▶ _THINGS TO DO_:
1 > Reproduce the forum thread from "Prior to me" to "her see it...." word for word.
2 > In the forum thread, how long did Hellomaryimback go before getting back in touch with their mother?

▶ _SELECTED PASSAGE_:
---------------

I think your e-mails are great and gives you closure. I went fully NC but frequently my childhood plays on my mind and I kind of regret not having it out as you have done, but there's no way I would have had the confidence at the time.

It's a case of you can't forgive her and rightly so, stherefore you're going NC, which is the best path for all!

Sunshinegirl82 · 21/11/2017 12:17

She can't have been that scared of him given that she decisively kicked him out on discovering the affair. Being scared seems quite a convenient excuse. Protect yourself and protect your son OP, you have nothing to feel guilty about.

ChocolatePHD · 21/11/2017 12:30

I feel kind of relieved for having made the decision and said my peace. But I also feel dreadfully mean. She is as fragile as a vase. But that doesn't mean she gets a pass for past behaviour.

I feel sad and frustratingly defeated that I couldn't make this work. But I couldn't live with certain things she did or said despite being nice/ good to me at times.

I take no victory in this. It just feels like a sad loss. But at least the headfuck and stress won't drag on.

OP posts:
ChocolatePHD · 21/11/2017 12:35

Prior to me telling her about his affair she told me on the phone that he'd been crying because I told him I wanted nothing more to do with him after I moved out. She told me in a way that was very 'aww poor him, can't you make this right?'

And then I told her what he'd done. And she changed the locks, put all his clothes in bin bags and told him to fuck off. But it wasn't until then that she saw what a shit he was.

OP posts:
ChocolatePHD · 21/11/2017 12:36

I.e. when he had humiliated HER. All the stuff he did to me didn't make her see it....

OP posts:
Hellomaryimback · 21/11/2017 12:47

chocolate I hope that letter was cathartic.

Don't email her now. You need proper time to heal. I've just got in touch with my mother after 15 years. It's seriously took that long for me to heal.

You need to do lots of work on your self now, for your ds sake and yours. My psychotherapist taught me to imagine yourself as a little girl and and give the cherishing love and attention to yourself that you should have had of your parents. It sounds weird but it really works.

You can't heal properly if your round your mother - especially if she is offering up excuses for her shocking behaviour.

---------------

▶ _Pixel coordinate grounding entries_:
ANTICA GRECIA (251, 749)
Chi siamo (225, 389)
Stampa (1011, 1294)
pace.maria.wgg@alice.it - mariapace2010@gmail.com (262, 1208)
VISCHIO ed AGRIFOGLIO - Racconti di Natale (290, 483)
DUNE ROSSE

---------------

▶ _ANSWERS TO THE EXERCISE_:
1 >
Prior to me telling her about his affair she told me on the phone that he'd been crying because I told him I wanted nothing more to do with him after I moved out. She told me in a way that was very 'aww poor him, can't you make this right?'

And then I told her what he'd done. And she changed the locks, put all his clothes in bin bags and told him to fuck off. But it wasn't until then that she saw what a shit he was.

OP posts:
ChocolatePHD · 21/11/2017 12:36

I.e. when he had humiliated HER. All the stuff he did to me didn't make her see it....

2 > 15 years.